*Text section*.
Now that we have looked at different graphs, let’s go for some
Hypothesis testing.
1st Null Hypothesis - The value of Severe Wasting is always more than the corresponding value of Wasting
datas$Severe.wasting = as.numeric(datas$Severe.wasting)
## Warning: NAs introduced by coercion
datas$difference <- datas$Wasting - datas$Severe.wasting
x <- mean(datas$Wasting, na.rm = TRUE)
y <- mean(datas$Severe.wasting, na.rm = TRUE)
z <- sd(datas$Wasting, na.rm = TRUE)
i <- sd(datas$Severe.wasting, na.rm = TRUE)
x - y
## [1] 4.881972
Choosing an alpha-value of 0.10 Choosing power-level as 0.95
x1 <- length(datas$Wasting)
y1 <- length(datas$Severe.wasting)
s_pooled <- sqrt(
(((x1-1)*z^2) + ((y1-1)*i^2))/
((x1-1)+(y1-1)))
cohen_d <- (x - y)/s_pooled
cohen_d
## [1] 1.099829
The above value represents the minimum effect size for the chosen Null Hypothesis
observed_diff <- x - y
paste("Observed Difference: ", observed_diff)
## [1] "Observed Difference: 4.88197248917647"
bootstrap <- function (x, func=mean, n_iter=10^4) {
# empty vector to be filled with values from each iteration
func_values <- c(NULL)

*Set exercise*. Carry on the R hypothesis-testing walkthrough above, starting right after its last line of code.

*Recorded information*.

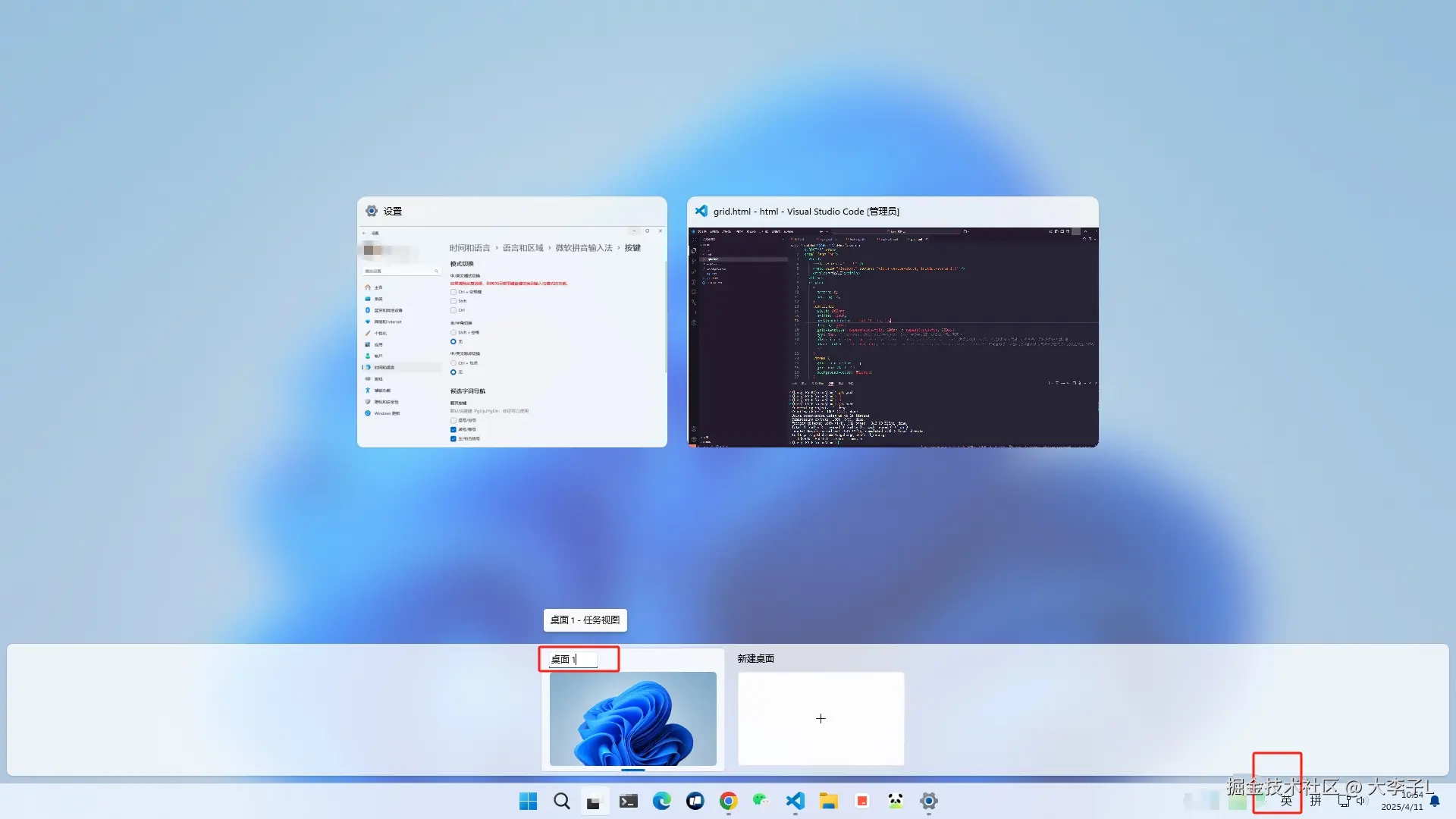Launch Windows Terminal from the taskbar
1456x819 pixels.
[628, 801]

*Solved exercise*.
# we simulate sampling `n_iter` times
for (i in 1:n_iter) {
# pull the sample (e.g., a vector or data frame)
x_sample <- sample_n(x, size = length(x), replace = TRUE)
# add on this iteration's value to the collection
func_values <- c(func_values, func(x_sample))
}
return(func_values)
}
diff_in_avg <- function (x_data) {
diff <- mean(x_data$Wasting, na.rm = TRUE) - mean(x_data$Severe.wasting, na.rm = TRUE)
return(diff)
}
diffs_in_avgs <- bootstrap(datas, diff_in_avg, n_iter = 100)
ggplot() +
geom_function(xlim = c(-5, 5),
fun = function(x) dnorm(x, mean = 0,
sd = sd(diffs_in_avgs))) +
geom_vline(mapping = aes(xintercept = x - y,
color = paste("observed: ",
round(x - y)))) +
labs(title = "Bootstrapped Sampling Distribution of Value Differences",
x = "Difference in Value",
y = "Probability Density",
color = "") +
scale_x_continuous(breaks = seq(-5, 5, 1)) +
theme_minimal()
Alternative Hypothesis - The mean of Wasting > The mean of
Severe.wasting
critical_value <- 2.5
delta <- 2
f_0 <- function(x) dnorm(x, mean = 0)
f_a <- function(x) dnorm(x, mean = delta)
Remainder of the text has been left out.